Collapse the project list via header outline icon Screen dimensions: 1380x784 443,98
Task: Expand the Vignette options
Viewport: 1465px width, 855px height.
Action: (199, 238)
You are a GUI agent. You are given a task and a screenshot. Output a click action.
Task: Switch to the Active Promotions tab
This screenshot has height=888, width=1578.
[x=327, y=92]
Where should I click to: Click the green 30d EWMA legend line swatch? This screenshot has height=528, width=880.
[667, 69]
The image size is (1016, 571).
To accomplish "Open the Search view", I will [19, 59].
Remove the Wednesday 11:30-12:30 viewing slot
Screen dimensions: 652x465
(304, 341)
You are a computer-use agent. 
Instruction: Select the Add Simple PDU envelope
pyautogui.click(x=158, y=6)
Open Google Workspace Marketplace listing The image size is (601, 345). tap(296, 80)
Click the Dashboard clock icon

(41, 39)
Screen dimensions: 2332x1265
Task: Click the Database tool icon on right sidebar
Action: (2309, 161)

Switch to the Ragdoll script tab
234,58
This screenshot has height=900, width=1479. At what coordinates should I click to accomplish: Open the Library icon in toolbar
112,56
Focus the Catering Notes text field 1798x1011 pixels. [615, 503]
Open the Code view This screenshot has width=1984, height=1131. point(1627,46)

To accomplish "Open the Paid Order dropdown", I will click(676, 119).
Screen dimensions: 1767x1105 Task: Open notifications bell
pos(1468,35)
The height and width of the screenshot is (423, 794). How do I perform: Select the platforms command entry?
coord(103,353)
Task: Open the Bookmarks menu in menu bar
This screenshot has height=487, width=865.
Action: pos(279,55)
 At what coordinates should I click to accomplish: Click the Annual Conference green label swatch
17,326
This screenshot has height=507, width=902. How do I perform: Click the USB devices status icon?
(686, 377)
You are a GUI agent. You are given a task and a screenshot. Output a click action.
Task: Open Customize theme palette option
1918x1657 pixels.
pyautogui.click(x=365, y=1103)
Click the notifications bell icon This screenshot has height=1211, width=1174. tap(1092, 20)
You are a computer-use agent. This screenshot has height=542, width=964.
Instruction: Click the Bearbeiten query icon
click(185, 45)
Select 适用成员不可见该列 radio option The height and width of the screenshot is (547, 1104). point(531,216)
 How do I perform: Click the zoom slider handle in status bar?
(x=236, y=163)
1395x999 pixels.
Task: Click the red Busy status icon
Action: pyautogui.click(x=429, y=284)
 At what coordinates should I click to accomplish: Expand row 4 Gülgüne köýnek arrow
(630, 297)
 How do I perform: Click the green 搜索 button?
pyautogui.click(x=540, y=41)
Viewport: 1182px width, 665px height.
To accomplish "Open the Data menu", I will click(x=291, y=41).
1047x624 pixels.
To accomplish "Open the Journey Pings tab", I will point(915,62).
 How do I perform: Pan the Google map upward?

§ §

### [Your assignment]
Copy every entry exactly. Leave nothing out.

### [Your solution]
Collapse the project list via header outline icon Screen dimensions: 1380x784 443,98
Task: Expand the Vignette options
Viewport: 1465px width, 855px height.
Action: (199, 238)
You are a GUI agent. You are given a task and a screenshot. Output a click action.
Task: Switch to the Active Promotions tab
This screenshot has height=888, width=1578.
[x=327, y=92]
Where should I click to: Click the green 30d EWMA legend line swatch? This screenshot has height=528, width=880.
[667, 69]
The image size is (1016, 571).
To accomplish "Open the Search view", I will [19, 59].
Remove the Wednesday 11:30-12:30 viewing slot
Screen dimensions: 652x465
(304, 341)
You are a computer-use agent. 
Instruction: Select the Add Simple PDU envelope
pyautogui.click(x=158, y=6)
Open Google Workspace Marketplace listing The image size is (601, 345). tap(296, 80)
Click the Dashboard clock icon

(41, 39)
Screen dimensions: 2332x1265
Task: Click the Database tool icon on right sidebar
Action: (2309, 161)

Switch to the Ragdoll script tab
234,58
This screenshot has height=900, width=1479. At what coordinates should I click to accomplish: Open the Library icon in toolbar
112,56
Focus the Catering Notes text field 1798x1011 pixels. [615, 503]
Open the Code view This screenshot has width=1984, height=1131. point(1627,46)

To accomplish "Open the Paid Order dropdown", I will click(676, 119).
Screen dimensions: 1767x1105 Task: Open notifications bell
pos(1468,35)
The height and width of the screenshot is (423, 794). How do I perform: Select the platforms command entry?
coord(103,353)
Task: Open the Bookmarks menu in menu bar
This screenshot has height=487, width=865.
Action: pos(279,55)
 At what coordinates should I click to accomplish: Click the Annual Conference green label swatch
17,326
This screenshot has height=507, width=902. How do I perform: Click the USB devices status icon?
(686, 377)
You are a GUI agent. You are given a task and a screenshot. Output a click action.
Task: Open Customize theme palette option
1918x1657 pixels.
pyautogui.click(x=365, y=1103)
Click the notifications bell icon This screenshot has height=1211, width=1174. tap(1092, 20)
You are a computer-use agent. This screenshot has height=542, width=964.
Instruction: Click the Bearbeiten query icon
click(185, 45)
Select 适用成员不可见该列 radio option The height and width of the screenshot is (547, 1104). point(531,216)
 How do I perform: Click the zoom slider handle in status bar?
(x=236, y=163)
1395x999 pixels.
Task: Click the red Busy status icon
Action: pyautogui.click(x=429, y=284)
 At what coordinates should I click to accomplish: Expand row 4 Gülgüne köýnek arrow
(630, 297)
 How do I perform: Click the green 搜索 button?
pyautogui.click(x=540, y=41)
Viewport: 1182px width, 665px height.
To accomplish "Open the Data menu", I will click(x=291, y=41).
1047x624 pixels.
To accomplish "Open the Journey Pings tab", I will point(915,62).
 How do I perform: Pan the Google map upward?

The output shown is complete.